I had a Mac Pro myself; it was a beast. It was hard to move around if I needed to, and harder to get to hard drives to add or replace. For what most people do with workstations these days, smaller is more useful - because we are often re-configuring (or moving) workspaces, we are working in smaller areas. Or we are working at home (as people do these days much more often) and may need to change areas we work in.
I also just recently went from a 17" laptop to a 15" laptop. The larger screen was nice but the new one has the same resolution, and is more powerful and also has improved battery life and much, much faster internal storage and external ports. So that is in fact far better. Smaller means it's easier to carry in more bags and also lighter.
"There is more worth loving than we have strength to love." - Brian Jay Stanley
It's obvious that you are grossly ignorant about Macs.
If the reviews are fully accurate (no reason to believe otherwise), the only thing quieter than the new Mac Pro would be the original Mac Cube (which had no cooling fans at all, so you only heard something if you held your ear reaally close to it...)

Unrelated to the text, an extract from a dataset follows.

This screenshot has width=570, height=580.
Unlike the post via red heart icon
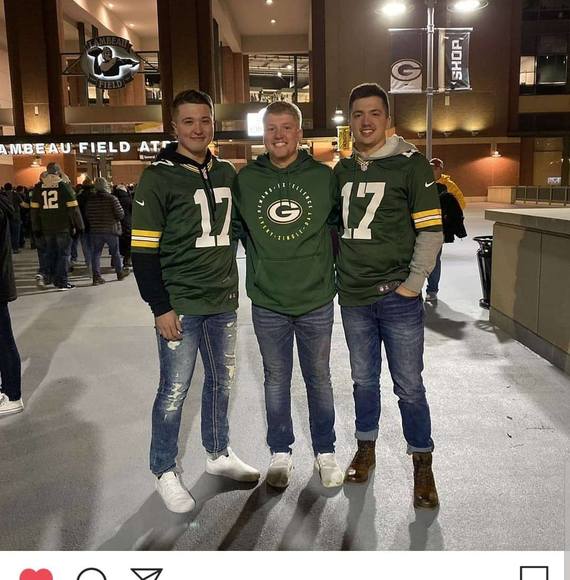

Hell, even my old dual 2004-era G5 PowerMac (with, no shit, NINE Fans!) was quieter than most PC-style desktops. You only heard it if you really shoved the CPU cycles (e.g. rendering a highly complex 1080p-sized Bryce scene in a very hot room at full-rez w/ all options cranked to '11' would do it), or if you opened both outer and inner cases while it was running.
Quo usque tandem abutere, Nimbus, patientia nostra?
Apple's mantra is to make one really easy way to do things they think people want to do and at first, that does draw people in, but as they start to get comfortable and try to push the boundaries, they realize they can't.
That is 100% wrong, and a complete misunderstanding of what Apple does - even in fact why Apple products are popular.
Apple optimizes for the easy case, yes. But to make something REALLY easy requires a ton of complexity underneath, which they expose to those interested or technically inclined.
Even iOS, the supposedly closed system, Apple does nothing to stop jailbreaking - they even hire jailbreakers. They now that having a contingent of highly technical users that want to work without boundaries is a good thing, so Apple does nothing to stop them - and unlike many other companies Apple stuff is written in such a way that it's easy for technical people to make great use of it once you are "inside the system" as it were.
Who got tens of millions of advanced UNIX systems in people's homes? It wasn't Linux. It was Apple.
"There is more worth loving than we have strength to love." - Brian Jay Stanley
Apple fans love to demand an "equal for equal" spec for comparisons, but that's silly. Party of the reason Macs often cost so much is you have to get a ton of shit you don't need. Ya, dual video cards cost a lot. Guess what? Next to nobody needs them. If you don't, they are wasted money. In a Dell, you just don't order one. With Apple? You get what you get and fuck you otherwise.
So they often lose out on pricing bigtime when you compare actual task needs. Like let's say I need a system with a fast CPU and reasonable bit of RAM. I want to run some Cadence (ok you can't do that on a Mac, but whatever). A fast quad core and 32-64GB of RAM. The Mac Pro is good there. However video needs are minimal, integrated graphics is fine, as is a $50 GPU. Oh, well there I'm screwed. While the dual GPUs won't hurt, they won't buy me anything either. So I'm paying for them and can't make use of them.
That is a problem, if money matters at least. You want to spend it on the useful things, and save it on the shit you don't need.